Entre ameaças bolsonaristas e realidades trumpistas (por Tarso Genro)

Donald Trump e Jair Bolsonaro (Divulgação/PR)
Donald Trump e Jair Bolsonaro (Divulgação/PR)

Tarso Genro (*)

O jornalista Bernardo Mello Franco disse recentemente na sua conta twitter que “há uma linha tênue entre a profecia furada e a cascata deliberada”, sobre Fernando Schüller, o cientista político que, em janeiro de 2021, considerou do alto da sua modéstia analítica, “incrivelmente tedioso” discutir se o bolsonarismo ameaçava a democracia, considerando pessoas como eu – por exemplo – que temia sim esta possibilidade, alarmistas e teóricos do caos.

Fernando entendia que Bolsonaro era apenas “um parlamentar polêmico, não uma ameaça real.” Sempre considerei Trump, também, como uma ameaça real, mas jamais pensei que ele teria a petulância de tentar promover um golpe de Estado, embora não o tenha designado como um direitista moderado. Arrisco, com certa margem de erro, não uma cascata, mas apenas uma opinião mais radical sobre o futuro do Brasil, se Bolsonaro não for derrotado ou deposto.

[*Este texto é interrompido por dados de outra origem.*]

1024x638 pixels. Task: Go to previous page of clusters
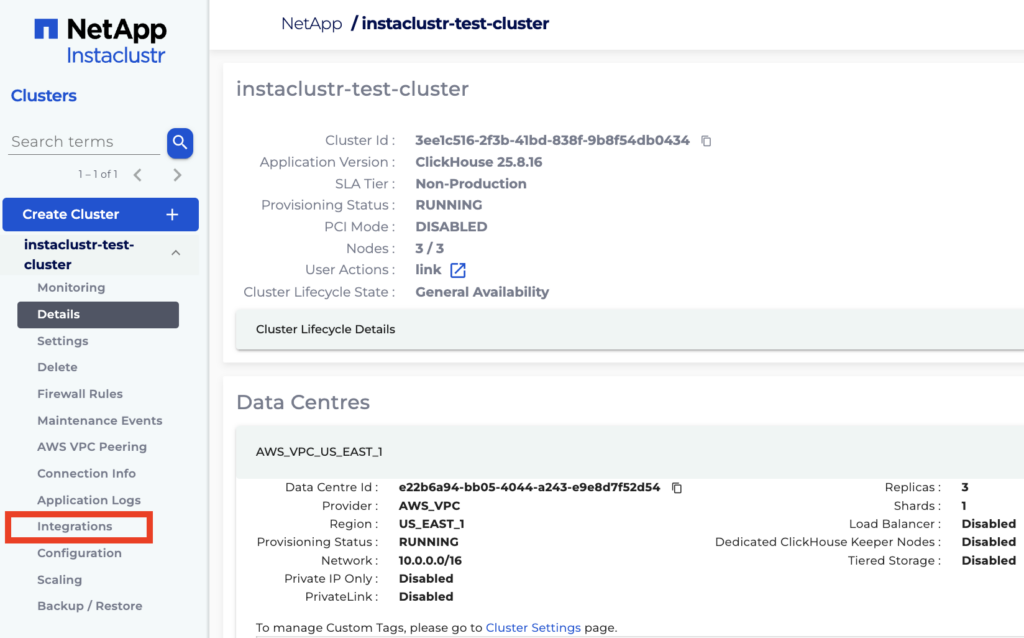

Ou derrotamos o bolsonarismo protofascista nas próximos eleições ou seremos a vanguarda mundial, dentre os países que não compõem o bloco orgânico do sistema capitalista global, da primeira experiência completa de formação de um Estado não-democrático, obscurantista, anti-iluminista radical e pós-neo-colonial, destinado a ter uma larga duração no século 21. Um Estado que contando com imensos recursos naturais, um povo diverso e unificado pela língua, universidades de nível e uma posição geopolítica privilegiada (num vasto continente dominado pela pobreza) poderá ser a retaguarda de um novo bloco político-militar de confronto com a civilização capitalista do Estado de Direito clássico, cuja crise das suas instituições tradicionais, pode estar chegando a sua fase terminal. É evidente que a solução Trump-Biden -extrema direita e centro moderado – nos EEUU – vai interferir decisivamente neste futuro.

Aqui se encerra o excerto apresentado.